- Jean-Claude pilots the Super Escargot mecha against the babies' Reptar mecha and attempts to destroy it, knowing full-well the babies are inside and even gleefully going along with it.
- Sausage Party: Douche crosses it when he kills an injured juice box by draining him from his crotch.
- Sheep & Wolves: Ragear, who starts off as the usual contrast to The Hero, goes past the point of no return when he kills Magra just to claim the position of the wolf village leader.
- The first movie has Lord Farquaad already commit several heinous acts as the film progresses, such as banishing several enchanted creatures to Shrek's swamp as if it was an unimportant piece of land and taunting Gingy with his severed legs, and having Mama Bear made into a rug off-screen all because he believes that fairy tale creatures are tarnishing his "perfect world". However, he truly crosses it when, after Fiona reveals her ogre form, he orders his guards to take her and Shrek away, the latter being sentenced to a Fate Worse than Death and the former about to be trapped in her tower for the rest of her life. At that point, nobody felt sympathy for him when he got eaten by a dragon.

Stored data
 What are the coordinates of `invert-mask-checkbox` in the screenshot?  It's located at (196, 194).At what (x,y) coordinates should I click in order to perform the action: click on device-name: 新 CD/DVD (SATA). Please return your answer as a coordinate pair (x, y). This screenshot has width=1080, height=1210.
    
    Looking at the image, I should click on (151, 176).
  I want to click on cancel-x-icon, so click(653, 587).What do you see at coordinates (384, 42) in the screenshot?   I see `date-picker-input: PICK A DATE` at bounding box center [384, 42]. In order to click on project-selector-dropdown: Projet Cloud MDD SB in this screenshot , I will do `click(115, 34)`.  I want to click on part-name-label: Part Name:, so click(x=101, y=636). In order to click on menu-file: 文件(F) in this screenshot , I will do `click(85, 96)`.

- [Work order]:
Copy the part of the passage on villains crossing the line that opens with "- Jean-Claude pilots" and closes with "wolf village leader.", substituting "soda can" for "juice box".

- [Exercise response]:
- Jean-Claude pilots the Super Escargot mecha against the babies' Reptar mecha and attempts to destroy it, knowing full-well the babies are inside and even gleefully going along with it.
- Sausage Party: Douche crosses it when he kills an injured soda can by draining him from his crotch.
- Sheep & Wolves: Ragear, who starts off as the usual contrast to The Hero, goes past the point of no return when he kills Magra just to claim the position of the wolf village leader.